L’integrazione tra strumenti e’ una tappa intermedia necessaria, ma solo di passaggio. Fare a meno della carta vuol dire risparmiare tra materia prima e distribuzione oltre la metà del costo di una testata tradizionale. Il problema è che un editore in fondo sogna il giornale senza giornalisti. Esistono aggregatori automatici di notizie, notiziari che continuano ad uscire nonostante la morte del collega che lo ha pensato e realizzato, in solitudine. E software che ti fanno scegliere lo stile in cui scrivere automaticamente delle notizie (vuoi lo stile Biagi? Vuoi quello Cronkite?). I modelli non mancano e i software nemmeno. È un momento difficilissimo, un cambio epocale che si controlla con molta fatica e forse al momento non ci si riesce….

In questo continuo moltiplicarsi dell’offerta che ruolo, che missione e che spazio dovrà avere il servizio pubblico in Europa e soprattutto in Italia?

Il servizio pubblico?  Si deve rifondare completamente. Reinventare. E non sarà facile. Come tutti i dati culturali, è l’evoluzione più lenta e complessa da ottenere. Ho sempre sostenuto che una informazione corretta e rispettosa delle verità, sarebbe stata più che sufficiente, senza arrivare alla lottizzazione per testate tra partiti. Ma la storia del Giornale Radio, prima area riformata della Rai nel 1994, con un direttore e una sola testata sta lì a dimostrare la difficoltà dell’operazione. Nei corridoi, fuori della stanza di Livio Zanetti, il direttore, e la mia (Condirettore) si sentiva continuamente sussurrare: ‘resistiamo che ci restituiscono le testate…”.

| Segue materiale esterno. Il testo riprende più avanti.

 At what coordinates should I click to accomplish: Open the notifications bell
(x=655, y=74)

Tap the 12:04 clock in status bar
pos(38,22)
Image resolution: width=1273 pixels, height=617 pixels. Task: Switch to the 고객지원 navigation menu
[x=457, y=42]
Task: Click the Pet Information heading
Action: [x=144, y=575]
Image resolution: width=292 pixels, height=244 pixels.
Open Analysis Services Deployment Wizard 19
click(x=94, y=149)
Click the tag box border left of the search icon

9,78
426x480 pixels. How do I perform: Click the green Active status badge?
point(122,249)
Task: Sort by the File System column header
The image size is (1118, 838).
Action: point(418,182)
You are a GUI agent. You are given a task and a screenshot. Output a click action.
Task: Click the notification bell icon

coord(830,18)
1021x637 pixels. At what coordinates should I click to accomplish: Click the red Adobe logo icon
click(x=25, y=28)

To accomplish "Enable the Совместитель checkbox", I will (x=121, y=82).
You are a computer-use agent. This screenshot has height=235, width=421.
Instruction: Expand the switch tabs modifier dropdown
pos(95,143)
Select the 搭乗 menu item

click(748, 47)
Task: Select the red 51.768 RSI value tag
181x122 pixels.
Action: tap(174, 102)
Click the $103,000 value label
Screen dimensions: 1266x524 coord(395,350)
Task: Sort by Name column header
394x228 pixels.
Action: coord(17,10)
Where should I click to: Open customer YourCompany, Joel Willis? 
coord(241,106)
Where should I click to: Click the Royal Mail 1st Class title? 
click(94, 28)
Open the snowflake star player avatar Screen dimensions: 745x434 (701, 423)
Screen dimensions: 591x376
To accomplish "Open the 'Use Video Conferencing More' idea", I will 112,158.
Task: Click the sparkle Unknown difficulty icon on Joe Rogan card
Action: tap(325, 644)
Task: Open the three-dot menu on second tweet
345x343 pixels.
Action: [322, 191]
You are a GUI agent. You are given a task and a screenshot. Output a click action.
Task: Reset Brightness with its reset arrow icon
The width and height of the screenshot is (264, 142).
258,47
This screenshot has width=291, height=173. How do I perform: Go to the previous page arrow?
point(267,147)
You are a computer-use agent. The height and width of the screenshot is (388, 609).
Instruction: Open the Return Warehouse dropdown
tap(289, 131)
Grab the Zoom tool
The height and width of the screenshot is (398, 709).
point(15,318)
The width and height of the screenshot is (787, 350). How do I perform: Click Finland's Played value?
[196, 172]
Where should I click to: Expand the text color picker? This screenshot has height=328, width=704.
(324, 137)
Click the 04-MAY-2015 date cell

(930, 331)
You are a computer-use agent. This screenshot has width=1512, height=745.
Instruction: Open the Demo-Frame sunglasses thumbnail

Ho il dubbio che niente sia cambiato, e infatti gli altri tentativi di riduzione di testate (magari due sole newsroom) e riorganizzazione del prodotto giornalistico sono andati a vuoto nel corso degli anni. Questo è il compito più difficile che avrà Carlo Verdelli. Che sembra avere le idee chiare se il primo cenno sembra essere quello di trasformare Rainews24 in un service per fornire servizi alle testate.